**MATERIAL PROVIDED**
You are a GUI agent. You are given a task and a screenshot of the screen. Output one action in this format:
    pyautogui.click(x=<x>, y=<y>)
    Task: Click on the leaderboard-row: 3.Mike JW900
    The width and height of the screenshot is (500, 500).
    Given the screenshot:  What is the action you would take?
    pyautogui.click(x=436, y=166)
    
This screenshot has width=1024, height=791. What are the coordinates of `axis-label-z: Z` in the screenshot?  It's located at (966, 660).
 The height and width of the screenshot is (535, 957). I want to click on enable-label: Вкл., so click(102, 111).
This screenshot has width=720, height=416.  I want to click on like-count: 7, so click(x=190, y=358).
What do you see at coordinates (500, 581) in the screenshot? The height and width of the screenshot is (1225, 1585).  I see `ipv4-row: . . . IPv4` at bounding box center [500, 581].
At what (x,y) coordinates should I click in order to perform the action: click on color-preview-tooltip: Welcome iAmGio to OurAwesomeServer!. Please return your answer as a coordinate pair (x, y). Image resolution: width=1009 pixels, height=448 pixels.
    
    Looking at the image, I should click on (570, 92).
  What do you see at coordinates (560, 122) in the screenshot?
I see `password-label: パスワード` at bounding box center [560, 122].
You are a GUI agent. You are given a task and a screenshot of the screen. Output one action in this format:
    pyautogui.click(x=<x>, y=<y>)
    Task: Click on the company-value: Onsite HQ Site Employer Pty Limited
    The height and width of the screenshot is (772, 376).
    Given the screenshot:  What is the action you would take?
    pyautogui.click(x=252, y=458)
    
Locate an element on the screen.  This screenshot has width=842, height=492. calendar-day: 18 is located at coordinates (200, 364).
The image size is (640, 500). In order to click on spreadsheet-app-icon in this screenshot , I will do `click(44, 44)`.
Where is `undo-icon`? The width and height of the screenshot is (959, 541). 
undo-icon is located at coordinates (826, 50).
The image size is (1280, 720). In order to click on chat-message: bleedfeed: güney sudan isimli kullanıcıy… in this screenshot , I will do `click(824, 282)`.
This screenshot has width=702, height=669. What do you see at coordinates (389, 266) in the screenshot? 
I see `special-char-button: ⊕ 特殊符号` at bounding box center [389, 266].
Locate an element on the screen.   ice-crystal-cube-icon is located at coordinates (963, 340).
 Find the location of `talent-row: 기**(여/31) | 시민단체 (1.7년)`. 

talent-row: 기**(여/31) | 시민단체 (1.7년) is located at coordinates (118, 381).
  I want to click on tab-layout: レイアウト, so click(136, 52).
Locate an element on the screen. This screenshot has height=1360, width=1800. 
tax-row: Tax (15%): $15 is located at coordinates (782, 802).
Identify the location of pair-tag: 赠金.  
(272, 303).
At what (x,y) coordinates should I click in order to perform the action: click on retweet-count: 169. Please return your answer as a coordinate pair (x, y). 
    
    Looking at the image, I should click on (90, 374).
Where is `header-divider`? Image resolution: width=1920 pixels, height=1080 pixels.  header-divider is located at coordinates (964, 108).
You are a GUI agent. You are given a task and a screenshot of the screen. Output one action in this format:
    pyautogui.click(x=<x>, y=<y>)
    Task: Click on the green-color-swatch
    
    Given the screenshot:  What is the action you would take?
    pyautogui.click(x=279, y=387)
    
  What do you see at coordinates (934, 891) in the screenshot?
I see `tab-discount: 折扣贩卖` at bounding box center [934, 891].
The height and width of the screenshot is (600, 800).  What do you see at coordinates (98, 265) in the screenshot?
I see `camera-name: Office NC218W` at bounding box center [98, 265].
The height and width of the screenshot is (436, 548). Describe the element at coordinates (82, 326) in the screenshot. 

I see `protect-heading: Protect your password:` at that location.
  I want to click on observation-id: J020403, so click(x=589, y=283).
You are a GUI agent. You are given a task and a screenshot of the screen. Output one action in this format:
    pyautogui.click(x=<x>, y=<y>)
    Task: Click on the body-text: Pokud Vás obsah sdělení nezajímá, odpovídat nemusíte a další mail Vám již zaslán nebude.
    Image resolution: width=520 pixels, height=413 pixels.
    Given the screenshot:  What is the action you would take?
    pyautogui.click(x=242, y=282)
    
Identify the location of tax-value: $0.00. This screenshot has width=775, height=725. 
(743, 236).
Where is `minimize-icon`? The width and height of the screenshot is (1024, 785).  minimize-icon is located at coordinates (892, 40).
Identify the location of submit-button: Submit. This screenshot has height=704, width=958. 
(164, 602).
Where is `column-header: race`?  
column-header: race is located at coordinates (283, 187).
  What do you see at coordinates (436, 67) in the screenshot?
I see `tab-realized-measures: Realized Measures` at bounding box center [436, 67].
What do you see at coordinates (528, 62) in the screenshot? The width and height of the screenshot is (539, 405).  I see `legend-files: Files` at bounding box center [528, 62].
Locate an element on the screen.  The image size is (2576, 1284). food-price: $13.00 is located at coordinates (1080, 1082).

**THE TASK**
Reproduce all of the entries above, switching "GUI agent" to "screen assistant" wherever it occurs and changing nothing else.

**ANSWER TO THIS TASK**
You are a screen assistant. You are given a task and a screenshot of the screen. Output one action in this format:
    pyautogui.click(x=<x>, y=<y>)
    Task: Click on the leaderboard-row: 3.Mike JW900
    The width and height of the screenshot is (500, 500).
    Given the screenshot:  What is the action you would take?
    pyautogui.click(x=436, y=166)
    
This screenshot has width=1024, height=791. What are the coordinates of `axis-label-z: Z` in the screenshot?  It's located at (966, 660).
 The height and width of the screenshot is (535, 957). I want to click on enable-label: Вкл., so click(102, 111).
This screenshot has width=720, height=416.  I want to click on like-count: 7, so click(x=190, y=358).
What do you see at coordinates (500, 581) in the screenshot? The height and width of the screenshot is (1225, 1585).  I see `ipv4-row: . . . IPv4` at bounding box center [500, 581].
At what (x,y) coordinates should I click in order to perform the action: click on color-preview-tooltip: Welcome iAmGio to OurAwesomeServer!. Please return your answer as a coordinate pair (x, y). Image resolution: width=1009 pixels, height=448 pixels.
    
    Looking at the image, I should click on (570, 92).
  What do you see at coordinates (560, 122) in the screenshot?
I see `password-label: パスワード` at bounding box center [560, 122].
You are a screen assistant. You are given a task and a screenshot of the screen. Output one action in this format:
    pyautogui.click(x=<x>, y=<y>)
    Task: Click on the company-value: Onsite HQ Site Employer Pty Limited
    The height and width of the screenshot is (772, 376).
    Given the screenshot:  What is the action you would take?
    pyautogui.click(x=252, y=458)
    
Locate an element on the screen.  This screenshot has width=842, height=492. calendar-day: 18 is located at coordinates (200, 364).
The image size is (640, 500). In order to click on spreadsheet-app-icon in this screenshot , I will do `click(44, 44)`.
Where is `undo-icon`? The width and height of the screenshot is (959, 541). 
undo-icon is located at coordinates (826, 50).
The image size is (1280, 720). In order to click on chat-message: bleedfeed: güney sudan isimli kullanıcıy… in this screenshot , I will do `click(824, 282)`.
This screenshot has width=702, height=669. What do you see at coordinates (389, 266) in the screenshot? 
I see `special-char-button: ⊕ 特殊符号` at bounding box center [389, 266].
Locate an element on the screen.   ice-crystal-cube-icon is located at coordinates (963, 340).
 Find the location of `talent-row: 기**(여/31) | 시민단체 (1.7년)`. 

talent-row: 기**(여/31) | 시민단체 (1.7년) is located at coordinates (118, 381).
  I want to click on tab-layout: レイアウト, so click(136, 52).
Locate an element on the screen. This screenshot has height=1360, width=1800. 
tax-row: Tax (15%): $15 is located at coordinates (782, 802).
Identify the location of pair-tag: 赠金.  
(272, 303).
At what (x,y) coordinates should I click in order to perform the action: click on retweet-count: 169. Please return your answer as a coordinate pair (x, y). 
    
    Looking at the image, I should click on (90, 374).
Where is `header-divider`? Image resolution: width=1920 pixels, height=1080 pixels.  header-divider is located at coordinates (964, 108).
You are a screen assistant. You are given a task and a screenshot of the screen. Output one action in this format:
    pyautogui.click(x=<x>, y=<y>)
    Task: Click on the green-color-swatch
    
    Given the screenshot:  What is the action you would take?
    pyautogui.click(x=279, y=387)
    
  What do you see at coordinates (934, 891) in the screenshot?
I see `tab-discount: 折扣贩卖` at bounding box center [934, 891].
The height and width of the screenshot is (600, 800).  What do you see at coordinates (98, 265) in the screenshot?
I see `camera-name: Office NC218W` at bounding box center [98, 265].
The height and width of the screenshot is (436, 548). Describe the element at coordinates (82, 326) in the screenshot. 

I see `protect-heading: Protect your password:` at that location.
  I want to click on observation-id: J020403, so click(x=589, y=283).
You are a screen assistant. You are given a task and a screenshot of the screen. Output one action in this format:
    pyautogui.click(x=<x>, y=<y>)
    Task: Click on the body-text: Pokud Vás obsah sdělení nezajímá, odpovídat nemusíte a další mail Vám již zaslán nebude.
    Image resolution: width=520 pixels, height=413 pixels.
    Given the screenshot:  What is the action you would take?
    pyautogui.click(x=242, y=282)
    
Identify the location of tax-value: $0.00. This screenshot has width=775, height=725. 
(743, 236).
Where is `minimize-icon`? The width and height of the screenshot is (1024, 785).  minimize-icon is located at coordinates (892, 40).
Identify the location of submit-button: Submit. This screenshot has height=704, width=958. 
(164, 602).
Where is `column-header: race`?  
column-header: race is located at coordinates (283, 187).
  What do you see at coordinates (436, 67) in the screenshot?
I see `tab-realized-measures: Realized Measures` at bounding box center [436, 67].
What do you see at coordinates (528, 62) in the screenshot? The width and height of the screenshot is (539, 405).  I see `legend-files: Files` at bounding box center [528, 62].
Locate an element on the screen.  The image size is (2576, 1284). food-price: $13.00 is located at coordinates (1080, 1082).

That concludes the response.